- Your task:
Format the listing below as a JSON list of strings, one string for each line, with blank lines left out.

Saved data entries
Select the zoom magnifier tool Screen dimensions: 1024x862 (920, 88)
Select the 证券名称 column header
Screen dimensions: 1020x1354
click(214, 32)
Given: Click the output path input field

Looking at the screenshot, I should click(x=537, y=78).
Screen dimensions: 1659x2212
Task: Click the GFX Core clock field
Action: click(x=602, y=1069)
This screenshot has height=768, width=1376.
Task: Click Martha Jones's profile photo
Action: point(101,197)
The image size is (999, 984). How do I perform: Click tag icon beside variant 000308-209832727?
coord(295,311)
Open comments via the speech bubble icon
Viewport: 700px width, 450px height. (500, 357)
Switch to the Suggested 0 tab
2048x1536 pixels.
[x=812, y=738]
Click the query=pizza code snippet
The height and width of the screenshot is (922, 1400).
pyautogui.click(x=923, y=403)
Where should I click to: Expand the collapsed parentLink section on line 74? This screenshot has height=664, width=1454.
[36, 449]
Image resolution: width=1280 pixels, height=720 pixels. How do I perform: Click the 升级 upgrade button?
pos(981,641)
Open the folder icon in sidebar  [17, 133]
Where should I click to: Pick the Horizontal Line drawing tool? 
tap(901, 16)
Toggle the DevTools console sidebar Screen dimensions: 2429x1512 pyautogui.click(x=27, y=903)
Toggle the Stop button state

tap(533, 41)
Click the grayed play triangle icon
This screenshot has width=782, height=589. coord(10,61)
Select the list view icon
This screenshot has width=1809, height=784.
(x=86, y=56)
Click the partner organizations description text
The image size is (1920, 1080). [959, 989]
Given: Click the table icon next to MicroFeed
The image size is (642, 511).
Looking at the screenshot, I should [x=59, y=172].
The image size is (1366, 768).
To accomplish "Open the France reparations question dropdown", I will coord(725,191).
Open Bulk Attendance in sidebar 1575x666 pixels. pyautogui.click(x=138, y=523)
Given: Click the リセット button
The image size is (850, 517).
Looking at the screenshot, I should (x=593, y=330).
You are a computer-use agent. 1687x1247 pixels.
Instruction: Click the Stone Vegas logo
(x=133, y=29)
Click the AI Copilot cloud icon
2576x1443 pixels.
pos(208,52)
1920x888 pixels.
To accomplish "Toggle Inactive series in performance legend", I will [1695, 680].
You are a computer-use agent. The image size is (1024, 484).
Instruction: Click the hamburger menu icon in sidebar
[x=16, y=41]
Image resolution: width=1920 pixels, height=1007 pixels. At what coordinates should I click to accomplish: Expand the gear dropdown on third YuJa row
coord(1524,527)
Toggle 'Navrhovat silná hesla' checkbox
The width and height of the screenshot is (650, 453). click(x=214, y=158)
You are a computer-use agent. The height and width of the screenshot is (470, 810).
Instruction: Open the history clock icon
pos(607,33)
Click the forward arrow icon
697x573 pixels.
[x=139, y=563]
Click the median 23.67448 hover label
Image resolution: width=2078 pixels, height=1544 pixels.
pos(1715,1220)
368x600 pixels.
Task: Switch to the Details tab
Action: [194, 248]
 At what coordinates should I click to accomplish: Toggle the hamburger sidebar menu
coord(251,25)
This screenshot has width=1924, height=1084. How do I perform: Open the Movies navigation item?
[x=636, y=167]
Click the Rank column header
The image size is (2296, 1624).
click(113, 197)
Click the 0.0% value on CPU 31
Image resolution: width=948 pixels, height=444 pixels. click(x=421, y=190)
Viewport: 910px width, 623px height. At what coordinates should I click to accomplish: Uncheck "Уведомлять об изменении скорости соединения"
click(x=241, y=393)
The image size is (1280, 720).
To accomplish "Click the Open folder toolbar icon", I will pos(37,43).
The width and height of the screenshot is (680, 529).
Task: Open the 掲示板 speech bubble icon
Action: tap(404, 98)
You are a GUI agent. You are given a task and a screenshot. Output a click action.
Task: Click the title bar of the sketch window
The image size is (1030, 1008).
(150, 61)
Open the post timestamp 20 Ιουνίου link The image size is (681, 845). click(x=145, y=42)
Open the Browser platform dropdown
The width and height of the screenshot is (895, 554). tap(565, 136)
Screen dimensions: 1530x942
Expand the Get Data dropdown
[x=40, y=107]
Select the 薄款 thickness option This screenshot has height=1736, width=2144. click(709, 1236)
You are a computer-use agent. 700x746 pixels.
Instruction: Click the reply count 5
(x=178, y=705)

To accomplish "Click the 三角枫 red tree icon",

- Solved problem:
[
  "Select the zoom magnifier tool Screen dimensions: 1024x862 (920, 88)",
  "Select the 证券名称 column header",
  "Screen dimensions: 1020x1354",
  "click(214, 32)",
  "Given: Click the output path input field",
  "Looking at the screenshot, I should click(x=537, y=78).",
  "Screen dimensions: 1659x2212",
  "Task: Click the GFX Core clock field",
  "Action: click(x=602, y=1069)",
  "This screenshot has height=768, width=1376.",
  "Task: Click Martha Jones's profile photo",
  "Action: point(101,197)",
  "The image size is (999, 984). How do I perform: Click tag icon beside variant 000308-209832727?",
  "coord(295,311)",
  "Open comments via the speech bubble icon",
  "Viewport: 700px width, 450px height. (500, 357)",
  "Switch to the Suggested 0 tab",
  "2048x1536 pixels.",
  "[x=812, y=738]",
  "Click the query=pizza code snippet",
  "The height and width of the screenshot is (922, 1400).",
  "pyautogui.click(x=923, y=403)",
  "Where should I click to: Expand the collapsed parentLink section on line 74? This screenshot has height=664, width=1454.",
  "[36, 449]",
  "Image resolution: width=1280 pixels, height=720 pixels. How do I perform: Click the 升级 upgrade button?",
  "pos(981,641)",
  "Open the folder icon in sidebar  [17, 133]",
  "Where should I click to: Pick the Horizontal Line drawing tool? ",
  "tap(901, 16)",
  "Toggle the DevTools console sidebar Screen dimensions: 2429x1512 pyautogui.click(x=27, y=903)",
  "Toggle the Stop button state",
  "tap(533, 41)",
  "Click the grayed play triangle icon",
  "This screenshot has width=782, height=589. coord(10,61)",
  "Select the list view icon",
  "This screenshot has width=1809, height=784.",
  "(x=86, y=56)",
  "Click the partner organizations description text",
  "The image size is (1920, 1080). [959, 989]",
  "Given: Click the table icon next to MicroFeed",
  "The image size is (642, 511).",
  "Looking at the screenshot, I should [x=59, y=172].",
  "The image size is (1366, 768).",
  "To accomplish \"Open the France reparations question dropdown\", I will coord(725,191).",
  "Open Bulk Attendance in sidebar 1575x666 pixels. pyautogui.click(x=138, y=523)",
  "Given: Click the リセット button",
  "The image size is (850, 517).",
  "Looking at the screenshot, I should (x=593, y=330).",
  "You are a computer-use agent. 1687x1247 pixels.",
  "Instruction: Click the Stone Vegas logo",
  "(x=133, y=29)",
  "Click the AI Copilot cloud icon",
  "2576x1443 pixels.",
  "pos(208,52)",
  "1920x888 pixels.",
  "To accomplish \"Toggle Inactive series in performance legend\", I will [1695, 680].",
  "You are a computer-use agent. The image size is (1024, 484).",
  "Instruction: Click the hamburger menu icon in sidebar",
  "[x=16, y=41]",
  "Image resolution: width=1920 pixels, height=1007 pixels. At what coordinates should I click to accomplish: Expand the gear dropdown on third YuJa row",
  "coord(1524,527)",
  "Toggle 'Navrhovat silná hesla' checkbox",
  "The width and height of the screenshot is (650, 453). click(x=214, y=158)",
  "You are a computer-use agent. The height and width of the screenshot is (470, 810).",
  "Instruction: Open the history clock icon",
  "pos(607,33)",
  "Click the forward arrow icon",
  "697x573 pixels.",
  "[x=139, y=563]",
  "Click the median 23.67448 hover label",
  "Image resolution: width=2078 pixels, height=1544 pixels.",
  "pos(1715,1220)",
  "368x600 pixels.",
  "Task: Switch to the Details tab",
  "Action: [194, 248]",
  " At what coordinates should I click to accomplish: Toggle the hamburger sidebar menu",
  "coord(251,25)",
  "This screenshot has width=1924, height=1084. How do I perform: Open the Movies navigation item?",
  "[x=636, y=167]",
  "Click the Rank column header",
  "The image size is (2296, 1624).",
  "click(113, 197)",
  "Click the 0.0% value on CPU 31",
  "Image resolution: width=948 pixels, height=444 pixels. click(x=421, y=190)",
  "Viewport: 910px width, 623px height. At what coordinates should I click to accomplish: Uncheck \"Уведомлять об изменении скорости соединения\"",
  "click(x=241, y=393)",
  "The image size is (1280, 720).",
  "To accomplish \"Click the Open folder toolbar icon\", I will pos(37,43).",
  "The width and height of the screenshot is (680, 529).",
  "Task: Open the 掲示板 speech bubble icon",
  "Action: tap(404, 98)",
  "You are a GUI agent. You are given a task and a screenshot. Output a click action.",
  "Task: Click the title bar of the sketch window",
  "The image size is (1030, 1008).",
  "(150, 61)",
  "Open the post timestamp 20 Ιουνίου link The image size is (681, 845). click(x=145, y=42)",
  "Open the Browser platform dropdown",
  "The width and height of the screenshot is (895, 554). tap(565, 136)",
  "Screen dimensions: 1530x942",
  "Expand the Get Data dropdown",
  "[x=40, y=107]",
  "Select the 薄款 thickness option This screenshot has height=1736, width=2144. click(709, 1236)",
  "You are a computer-use agent. 700x746 pixels.",
  "Instruction: Click the reply count 5",
  "(x=178, y=705)",
  "To accomplish \"Click the 三角枫 red tree icon\","
]